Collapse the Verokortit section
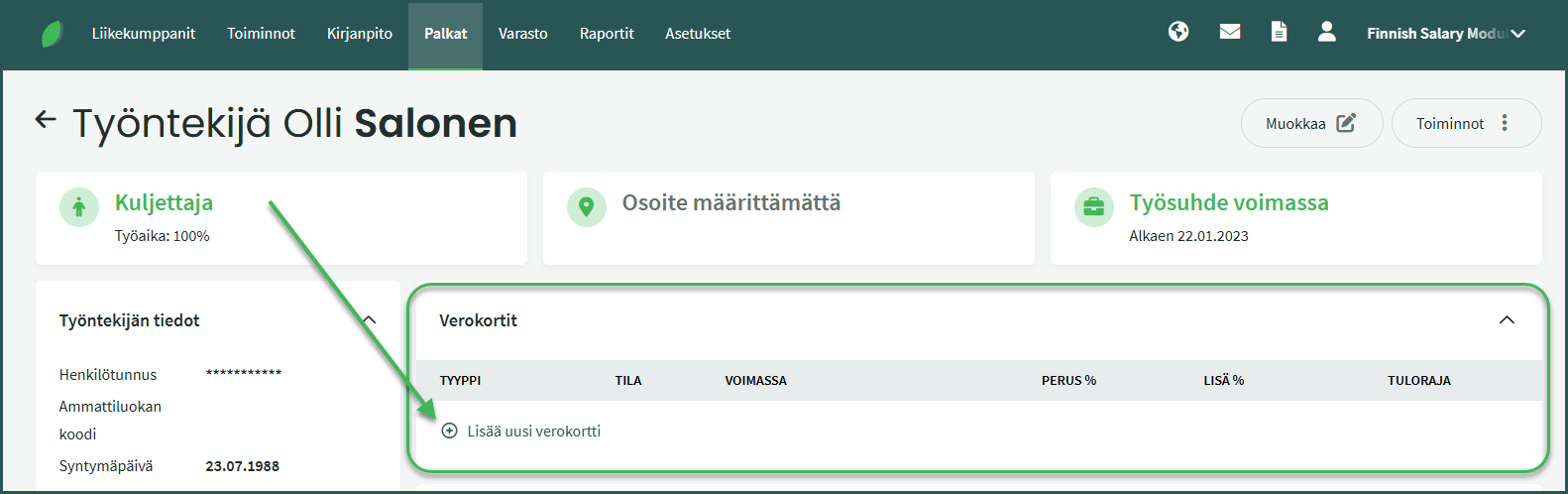 click(1507, 320)
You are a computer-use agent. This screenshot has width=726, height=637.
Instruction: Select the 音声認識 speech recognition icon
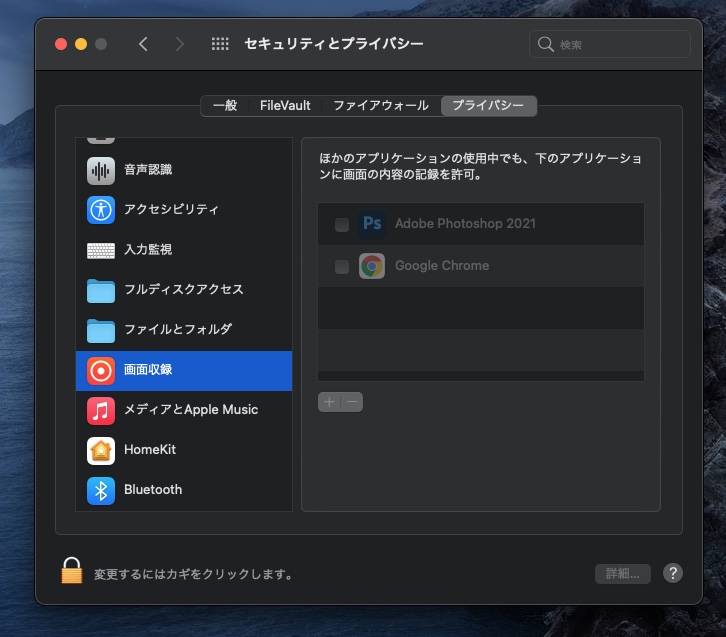(101, 170)
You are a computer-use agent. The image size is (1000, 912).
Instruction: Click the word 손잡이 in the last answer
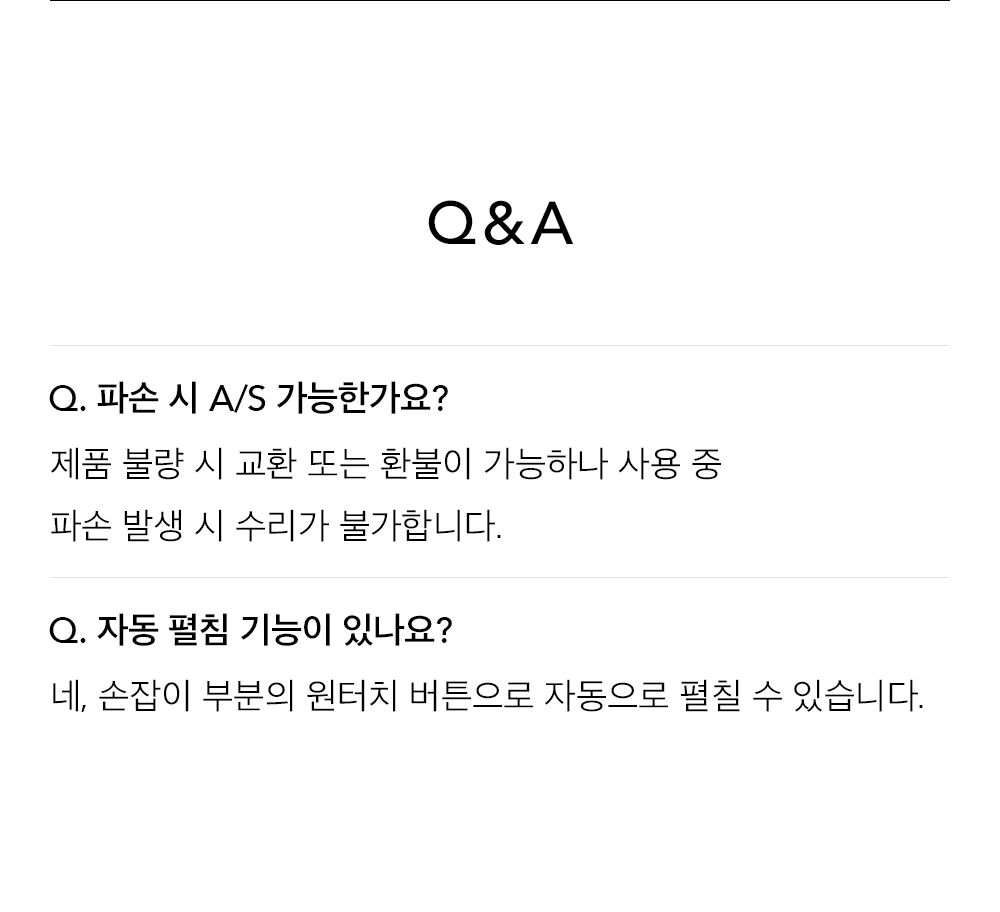point(145,696)
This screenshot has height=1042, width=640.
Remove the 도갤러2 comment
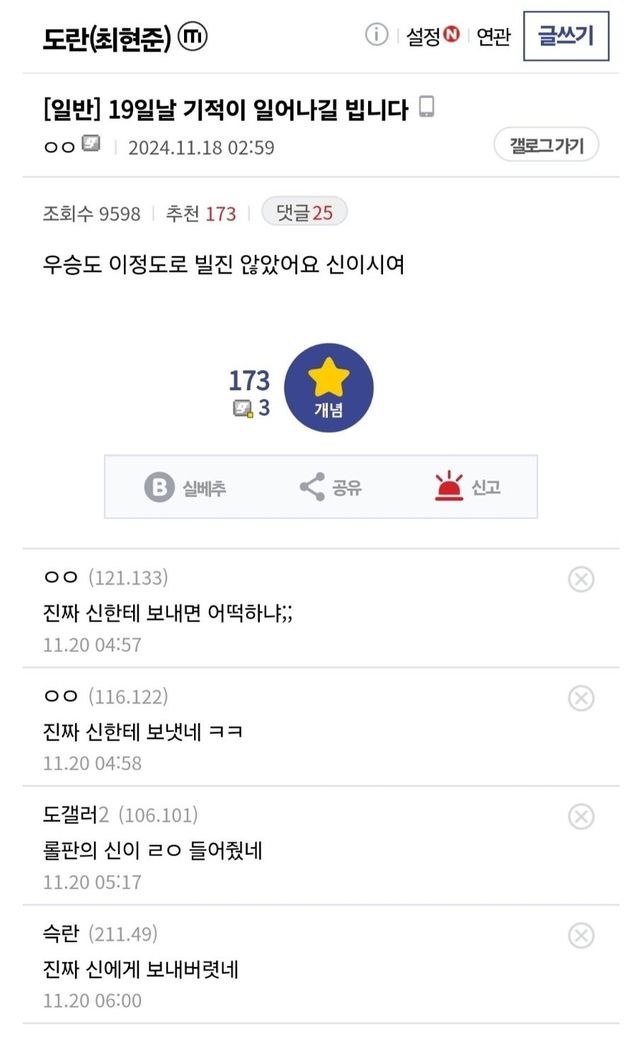pyautogui.click(x=581, y=817)
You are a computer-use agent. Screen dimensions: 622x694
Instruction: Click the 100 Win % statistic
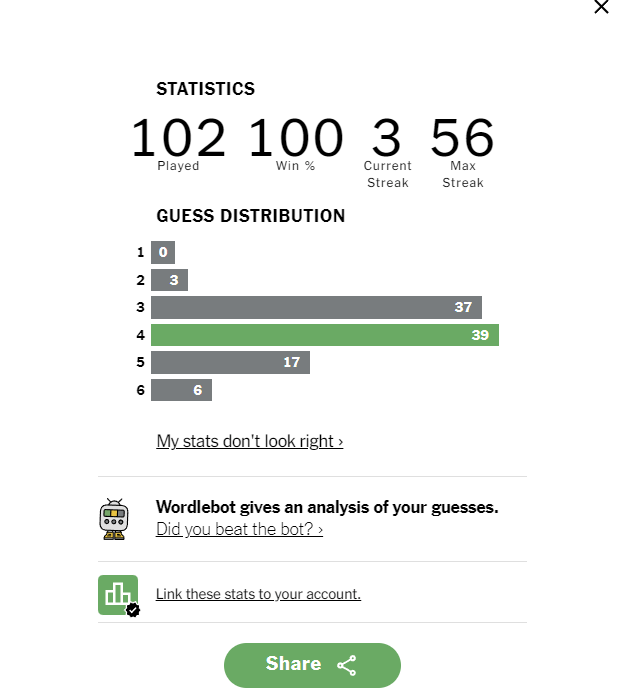tap(295, 144)
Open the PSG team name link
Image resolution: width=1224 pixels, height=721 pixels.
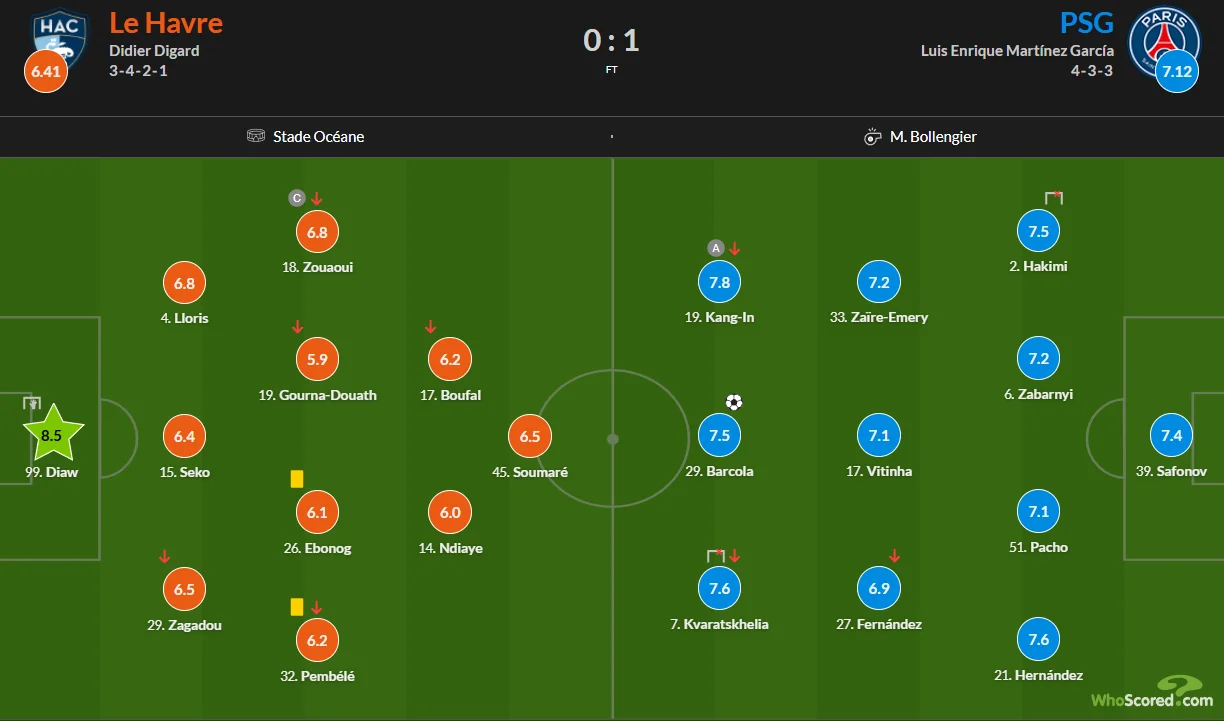[1086, 22]
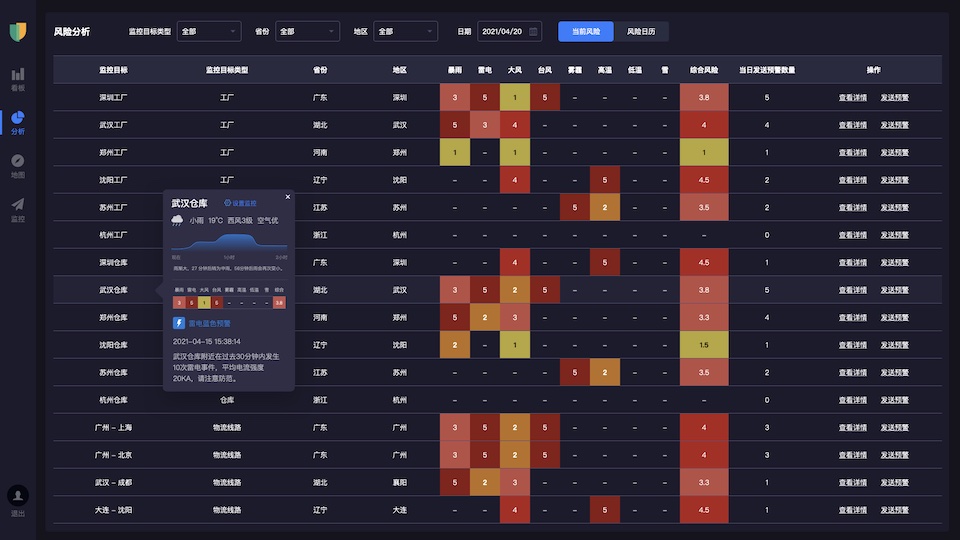Click 查看详情 for the 深圳工厂 row
Viewport: 960px width, 540px height.
pos(853,98)
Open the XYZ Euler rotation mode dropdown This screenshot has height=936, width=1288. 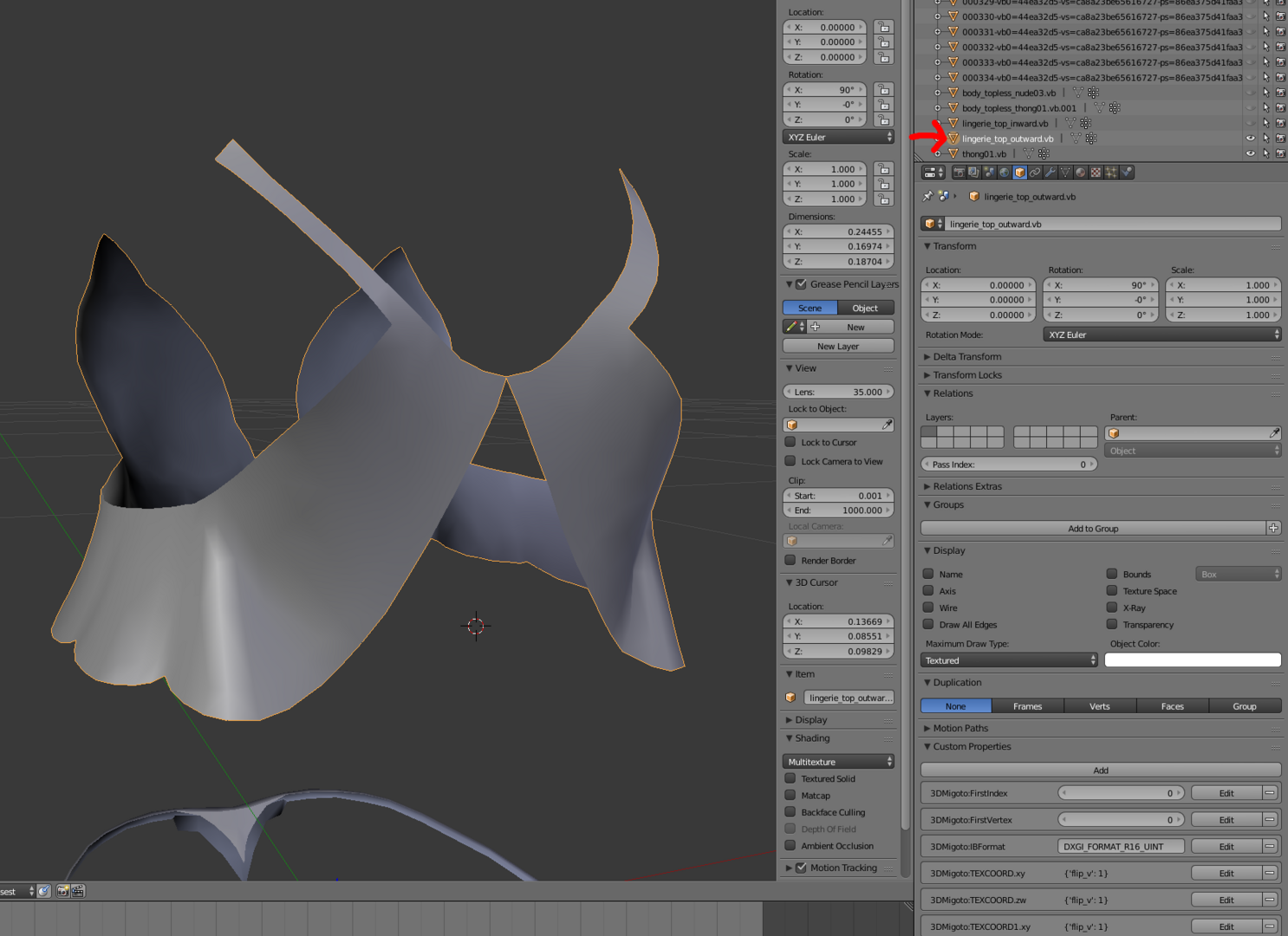[1161, 335]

# [WHAT IS NEEDED]
Copy back, word for word, every line between the top of the material above and the line that contains "Open the PSG team name link", both included, without any pictures.

# [EXERCISE ANSWER]
Collapse the Verokortit section
 click(1507, 320)
You are a computer-use agent. This screenshot has width=726, height=637.
Instruction: Select the 音声認識 speech recognition icon
(101, 170)
You are a computer-use agent. The image size is (1000, 912).
Instruction: Click the word 손잡이 in the last answer
point(145,696)
This screenshot has height=1042, width=640.
Remove the 도갤러2 comment
pyautogui.click(x=581, y=817)
You are a computer-use agent. Screen dimensions: 622x694
Instruction: Click the 100 Win % statistic
tap(295, 144)
Open the PSG team name link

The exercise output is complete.